§ ACTIVITY: Using the records below, output the stretch that opens with the line containing "Task: Click the 23% result percentage" and closes with the line containing "The height and", exactly and including both lines, with nothing more.

§ RECORDS FOR THIS EXERCISE:
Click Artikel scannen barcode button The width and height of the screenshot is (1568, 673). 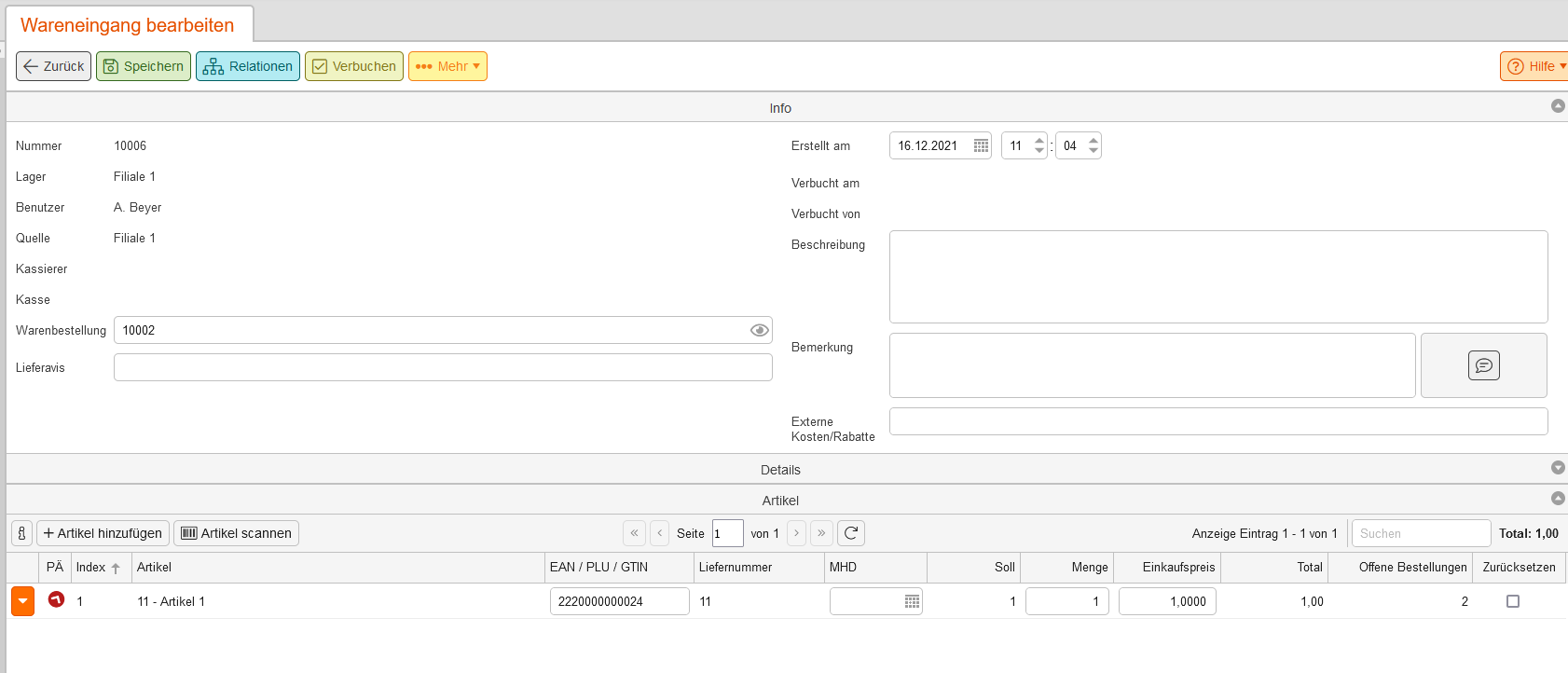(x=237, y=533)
==
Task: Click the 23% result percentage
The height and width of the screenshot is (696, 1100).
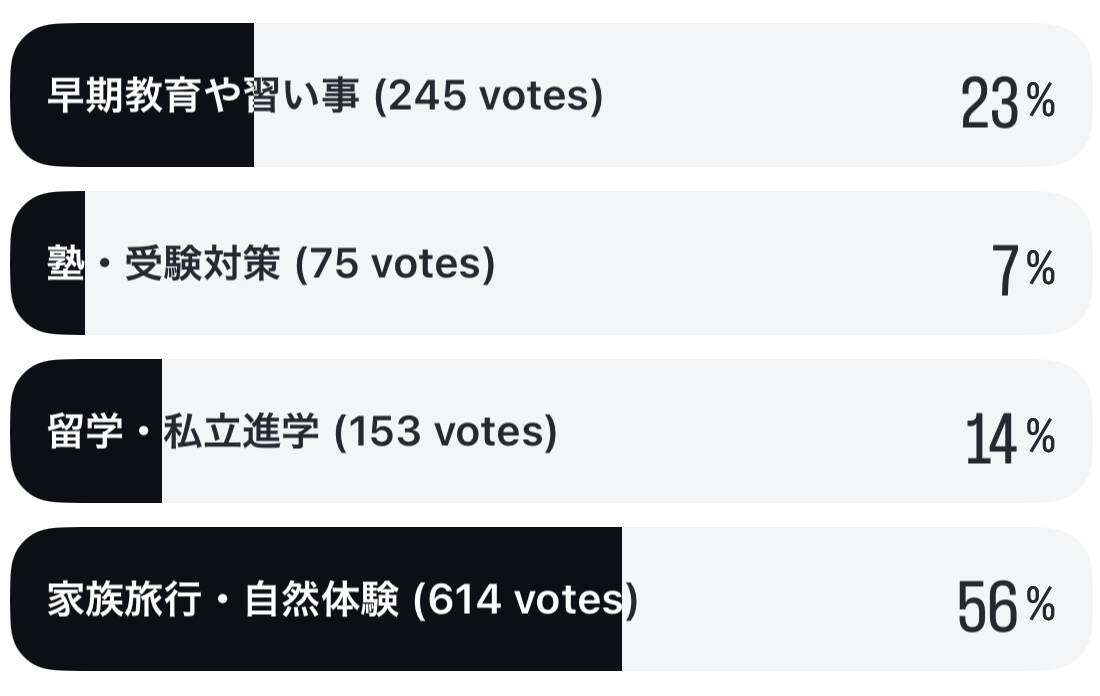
--
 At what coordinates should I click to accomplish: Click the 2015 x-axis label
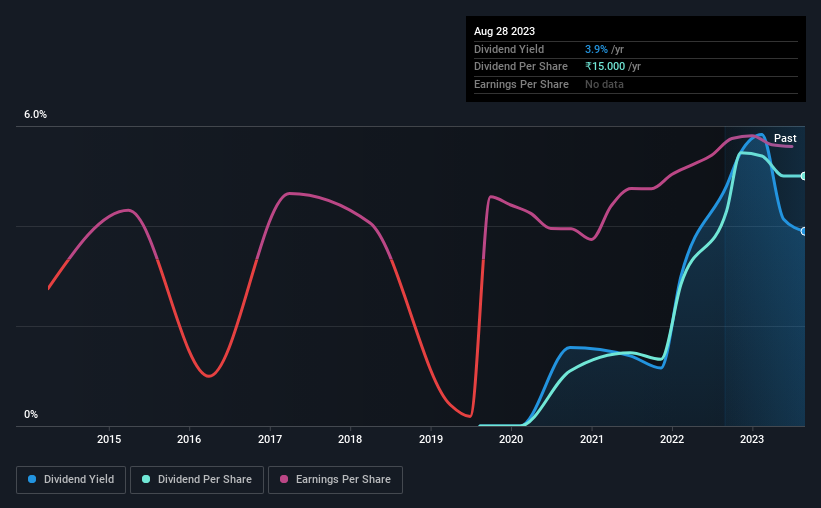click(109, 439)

§ RESULT FOR THIS EXERCISE:
Task: Click the 23% result percentage
The height and width of the screenshot is (696, 1100).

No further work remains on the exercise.